-------- PROVIDED PASSAGE --------
- This event has passed.
Seminar on Wednesday, December 28, 2011
December 28, 2011 @ 12:00 pm - 1:00 pm
Bayesian Penalized Methods for High-Dimensional Data
Full Title: | Bayesian Penalized Methods for High-Dimensional Data and Network Analysis |
Speaker: | Zakaria S Khondker |
University of North Carolina at Chapel Hill, USA | |
Date/Time: | Wednesday, December 28, 2011, 12:00 noon |
Venue: | ISRT Seminar Room |
The curse of dimensionality boils down to dealing with too many parameters than the sample size reasonably permits. When dimension is larger than the sample size the model is unidentifiable and all the parameters are not estimable. Even when the dimension is smaller than the sample size but dimension to sample size ratio is not small enough or there is colinearity among the predictors the estimators are unstable. Penalized methods for shrinkage of parameters are becoming increasingly popular. The advent of high-dimensional data, where the number of covariates (p) or responses (d) exceed the sample size (n), made traditional estimation techniques infeasible. Even for cases with sample size larger than the number of parameters shrinkage can improve performance in both mean and covariance
parameters.
--------
**EXERCISE INSTRUCTIONS:**
**a.** In the seminar announcement, what is the venue for the talk?
**b.** For each statement, say whether it agrees with the seminar announcement. Give yes or no and quote the deciding words. (i) The speaker is affiliated with the University of North Carolina at Chapel Hill. (ii) The seminar ran from 12:00 pm to 2:00 pm. (iii) When dimension is larger than the sample size, all the parameters are estimable.
**c.** Write the next part of the seminar announcement, picking up after its final sentence.
The records are not needed for this work.
-------- STORED ROWS --------
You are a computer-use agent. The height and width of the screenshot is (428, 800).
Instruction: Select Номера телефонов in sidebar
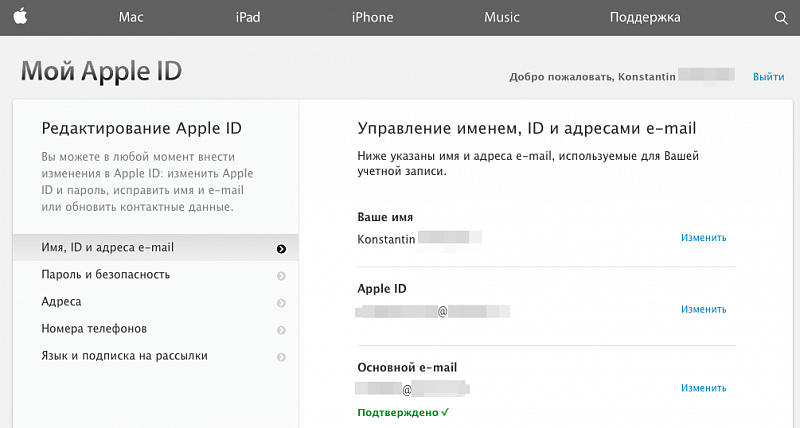[95, 329]
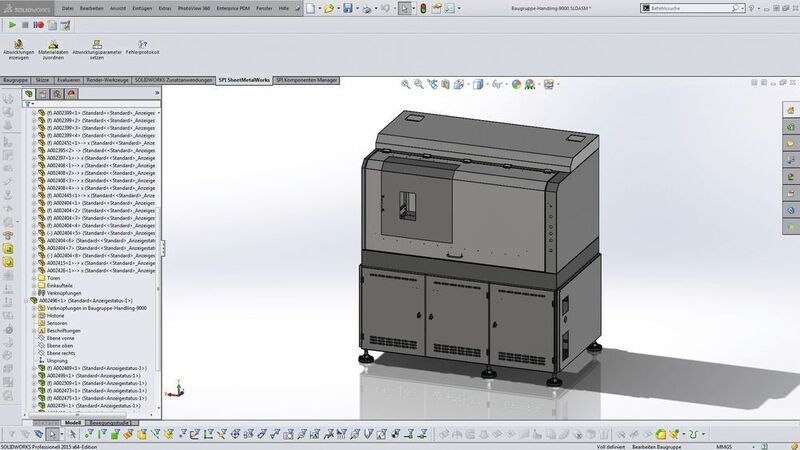Click the save disk icon

pos(347,9)
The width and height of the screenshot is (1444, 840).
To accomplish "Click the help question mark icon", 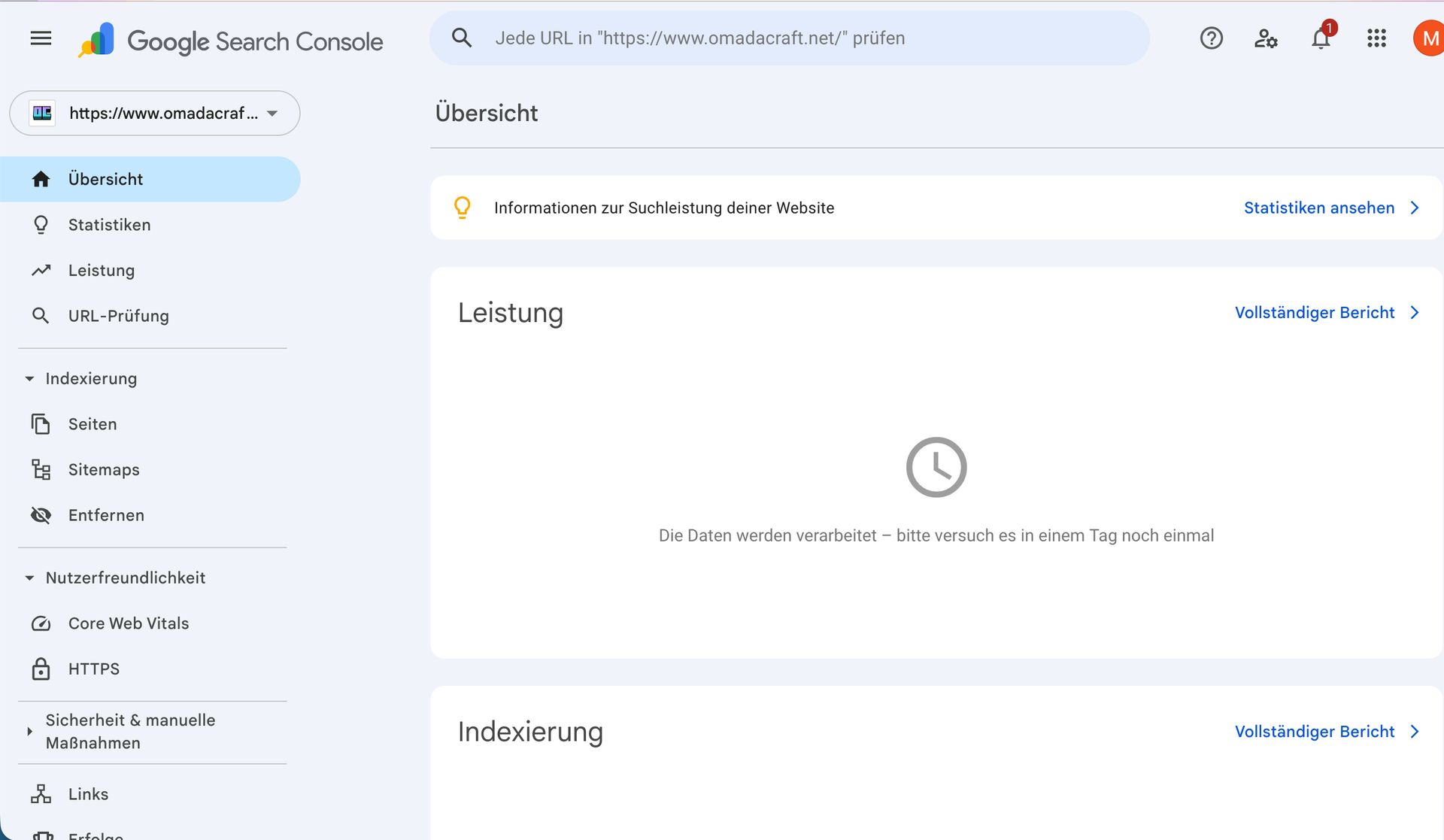I will click(1211, 38).
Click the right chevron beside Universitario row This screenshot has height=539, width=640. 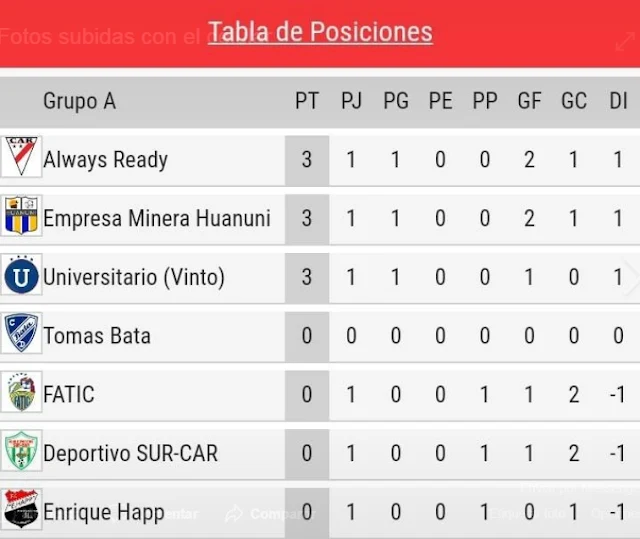click(630, 277)

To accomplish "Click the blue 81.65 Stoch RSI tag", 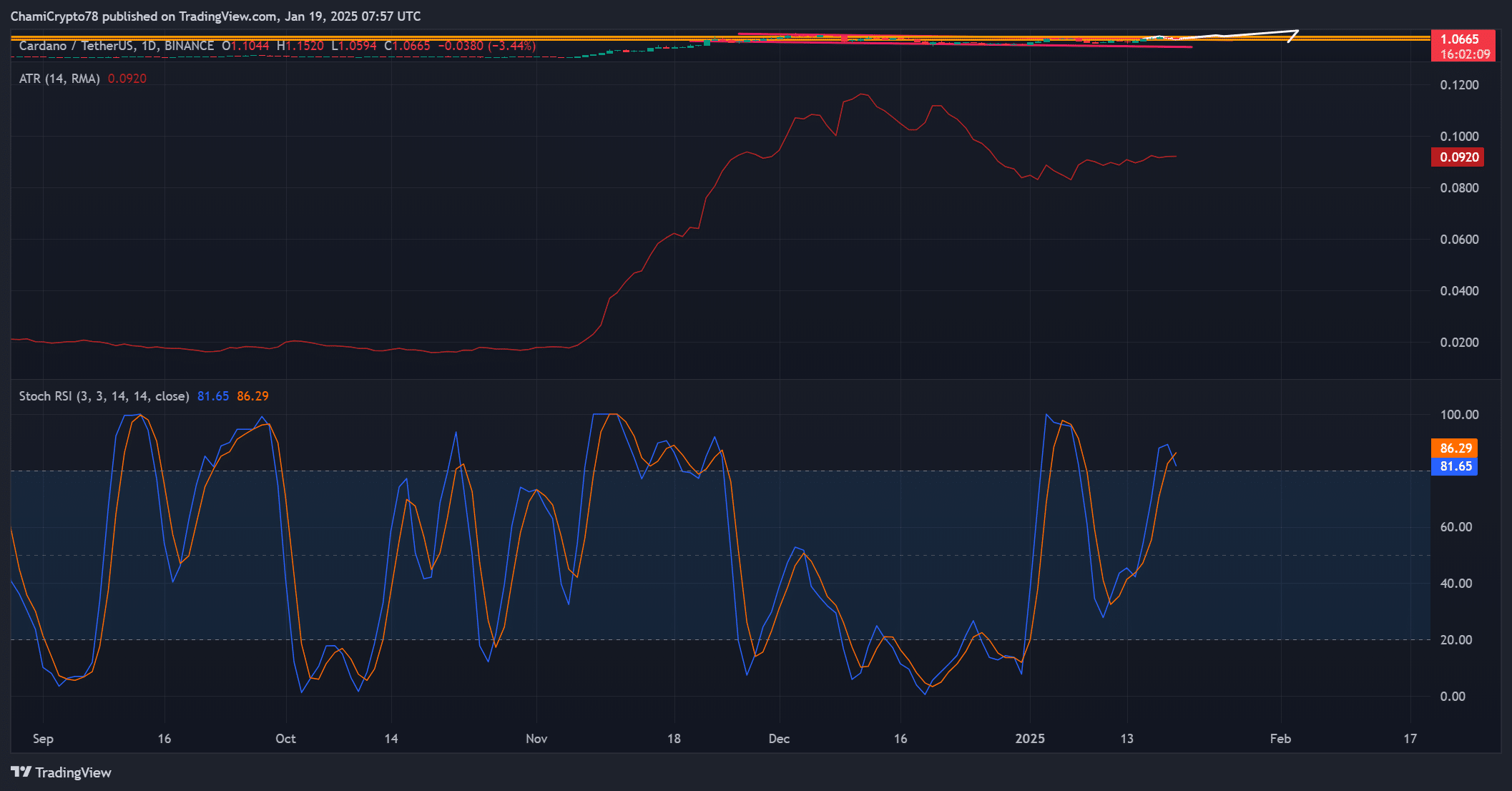I will tap(1455, 466).
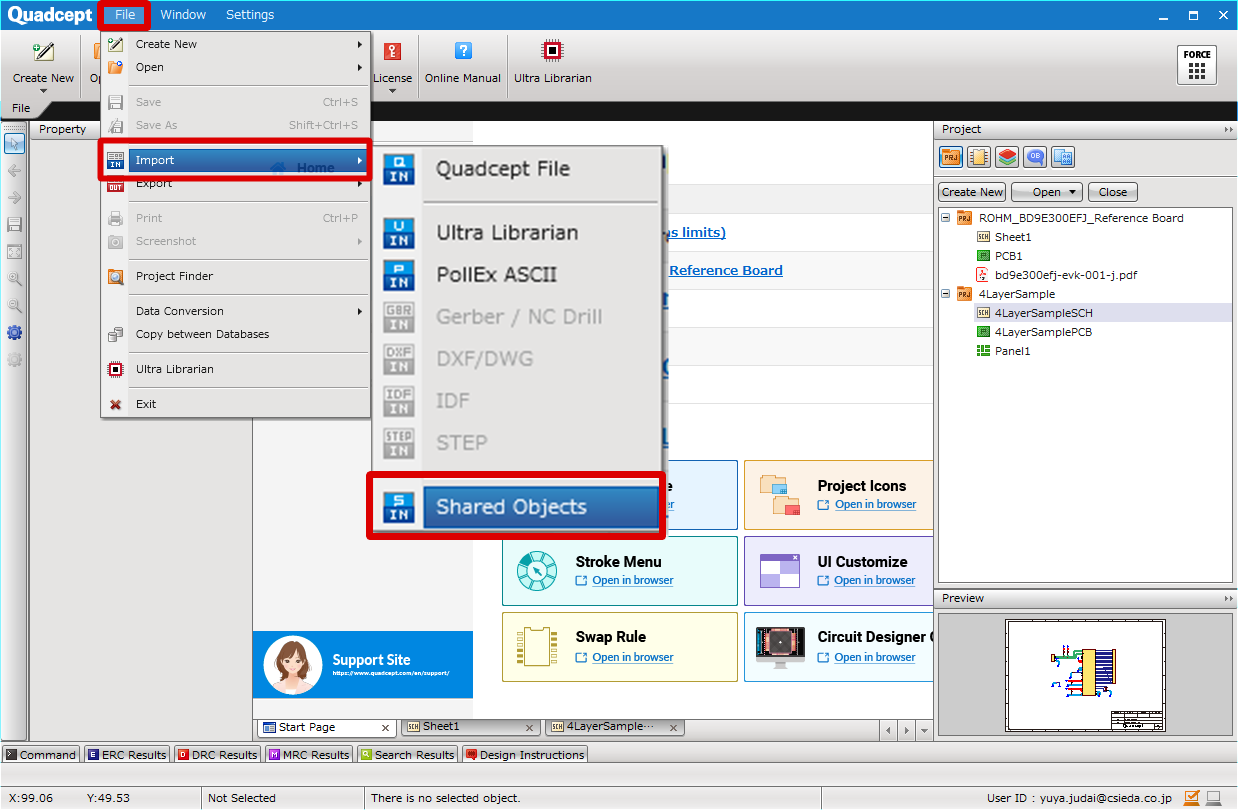1238x810 pixels.
Task: Select the component library icon in Project panel
Action: pyautogui.click(x=978, y=157)
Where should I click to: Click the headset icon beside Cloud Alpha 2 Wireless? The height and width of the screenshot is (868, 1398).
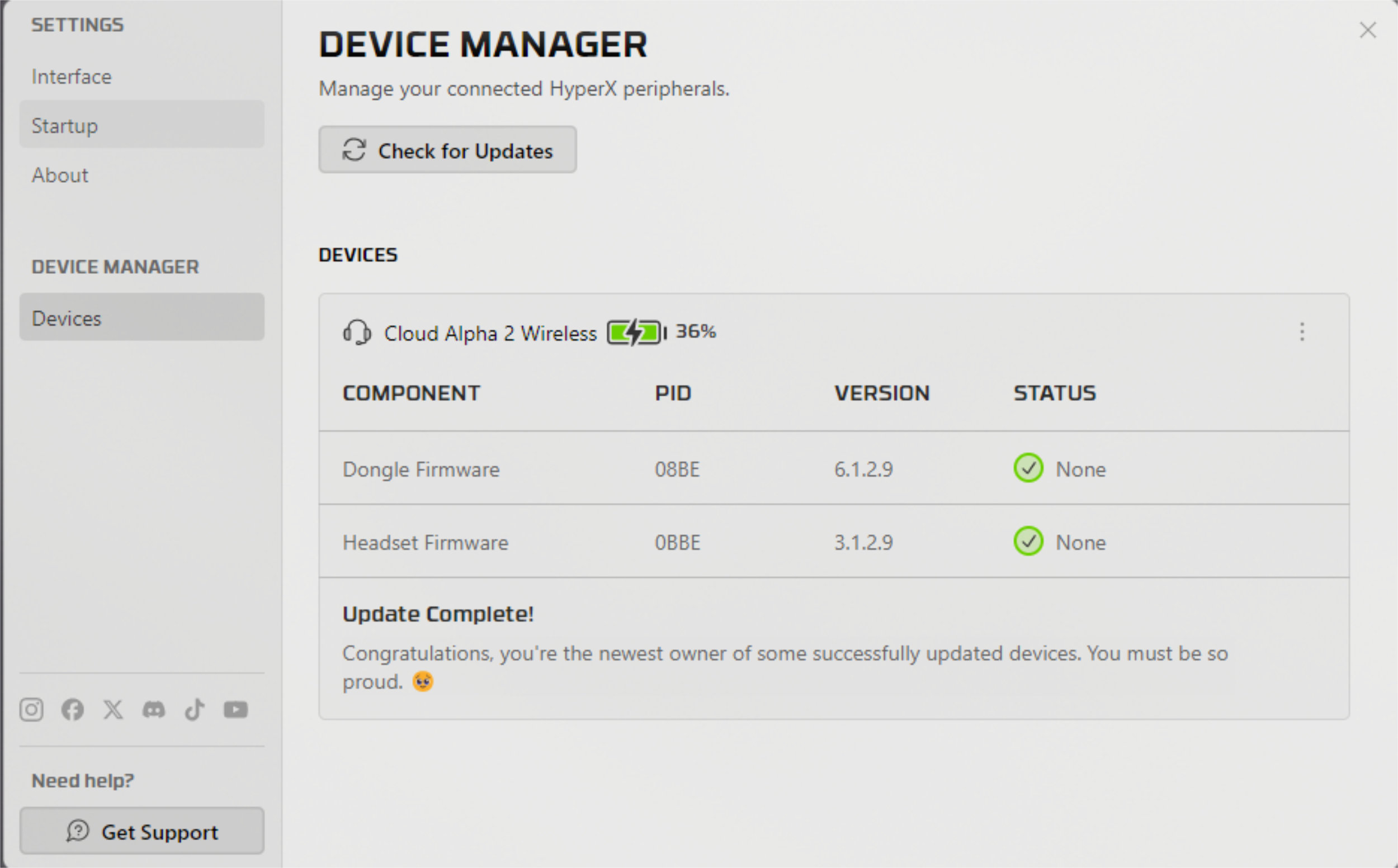pyautogui.click(x=357, y=333)
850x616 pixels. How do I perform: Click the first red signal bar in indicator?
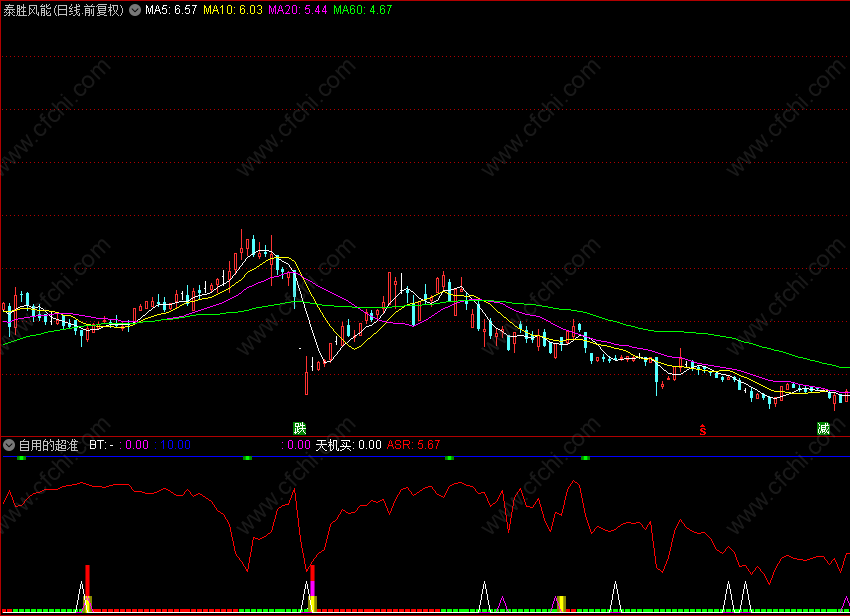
--------
**ANSWERS BELOW:**
**a.** ISRT Seminar Room

**b.**
(i) Yes: "University of North Carolina at Chapel Hill, USA"
(ii) No: "12:00 pm - 1:00 pm"
(iii) No: "When dimension is larger than the sample size the model is unidentifiable and all the parameters are not estimable."

**c.**
Our first paper focuses on estimation of sparse covariance matrices and their inverse subject to positive definiteness constraints. The abundance of high-dimensional data, where the sample size (n) is less than the dimension (d), requires shrinkage estimation methods since the maximum likelihood estimator is not positive definite in this case. Furthermore, when n is larger than d but not sufficiently larger, shrinkage estimation is more stable than maximum likelihood as it reduces the condition number of the precision matrix. Frequentist methods have utilized penalized likelihood methods, whereas Bayesian approaches rely on matrix decompositions, Wishart priors or graph theory for shrinkage. In this paper we propose a new Bayesian method, called the Bayesian Covariance Lasso (BCLASSO), for the shrinkage estimation of a precision (covariance) matrix. We consider a class of priors for the precision matrix that leads to the popular frequentist penalties as special cases, develop a Bayes estimator for the precision matrix, and propose an efficient sampling scheme that does not precalculate boundaries for positive definiteness. The proposed method is permutation invariant and performs shrinkage and estimation simultaneously for non-full rank data. Simulations show that the proposed BCLASSO performs similarly as frequentist methods for non-full rank data.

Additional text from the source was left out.